I can say with certainty, I didn’t see it coming. The call to become a Death Doula was a gentle one, more a searching tap on the shoulder than loud trumpets or fanfare. Death, wrought with mystery and reeking of intense emotions, sits in the seat of promised impermanence and transition, a transition many of us don’t want to consider until we absolutely have to. While most acknowledge kindly the significance and importance of such a thing as helping individuals to embrace death and die consciously, the question “Why?” is often the very next I receive. I know enough about this question to recognize the reticence behind it. Why would anyone choose to put themselves so close to such a harsh reality as death? Why would anyone stand beside the suffering hearts of such intense loss and grief? Do I not see my own death as I stand in the face of another’s?

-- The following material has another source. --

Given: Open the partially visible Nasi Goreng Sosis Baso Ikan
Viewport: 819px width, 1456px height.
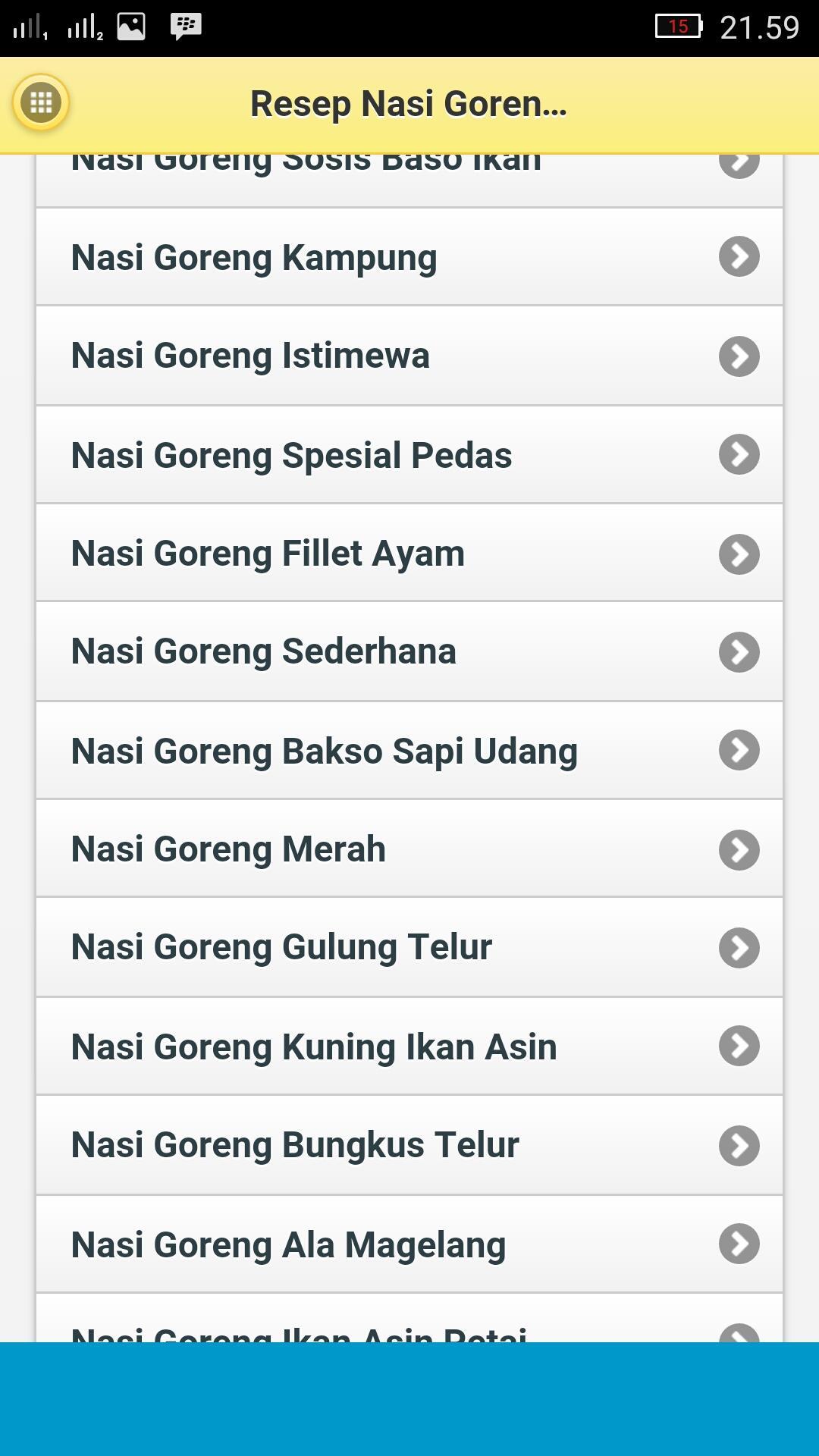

Beyond the well sown seed of wanting to help people, beyond sublimity, or the sheer goodness of heart, the answer reveals itself clearer to me the longer I sit with death in all the ways possible. By attending bedside, offering and sharing in ritual and ceremony, by having deep conversations about grief and loss, grieving in community, in doing life reviews to remember meaning, and even planning for what we want our death to look like, the answer lies in understanding death not to be the cruel termination of all we know and love, not for us or for the loved ones we’ve lost. Death is an invitation to bare and stand naked with the rawest parts of ourselves, the part that is scared, vulnerable, authentic, and real. It is an invitation to consider what truly holds us earthbound and attached. Is it our relationships, our families, our bodies, minds, looks, our titles, identities, our money, our past and future?

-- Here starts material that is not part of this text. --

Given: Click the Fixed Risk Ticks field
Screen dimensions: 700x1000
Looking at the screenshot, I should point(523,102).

If we look closer, it’s not death that we are afraid of. It’s not having enough time to finish–finish our relationships, finish our dreams or experiences and living life as we have always wanted. Death in many ways is fearing abbreviated time and having regret that we didn’t do, feel, or heal all that we wanted. Death reminds us we are all in cycles, we grieve and have loss every day, not because it sucks to be human, but because we have understood and experienced love in all its intensity, pleasure, pain and joy. We cannot have love without loss and grief, just as we cannot truly live without embracing our death. We are a complex, colorful and impassioned lot, and our relationship with ourselves and with each other are the only thing that will matter to us in the end, did we do it the way we wanted? And if we didn’t, what would we have changed? I am trying to answer this for myself now. Can you? If you can, then you are seeing life through death’s eyes, and as of this moment, you still have time.
I am a death doula and I stand breath to breath with death. And in that death, I have the extreme privilege of seeing the enormous, jubilant life that person labored to create. I hear their story as told by the ones that loved them so completely, so absolutely, and I am overcome and humbled by it. This nourishment of love touches a familiarity we recognize in our own lives, a life trying to be lived in the full spectrum of color with emotions that burst and bloom in priceless memories. A life that seeks gratitude and meaning for all the heart-filled and heart-breaking stories it carries. This is what death offers, a daily invitation to remember what we have labored and loved for, what we have learned by doing so, and finally, what more do want with what we have left. Death encourages us to reveal our truest selves and share them with others as generously as possible. Fear is always nearby and embracing death does not mean letting go of fear. Embracing death means witnessing and participating, in full presence, every moment we live–ours and the ones we love. It is creating a life we want to manifest wholeheartedly, and exactly how we write the ending to our own story.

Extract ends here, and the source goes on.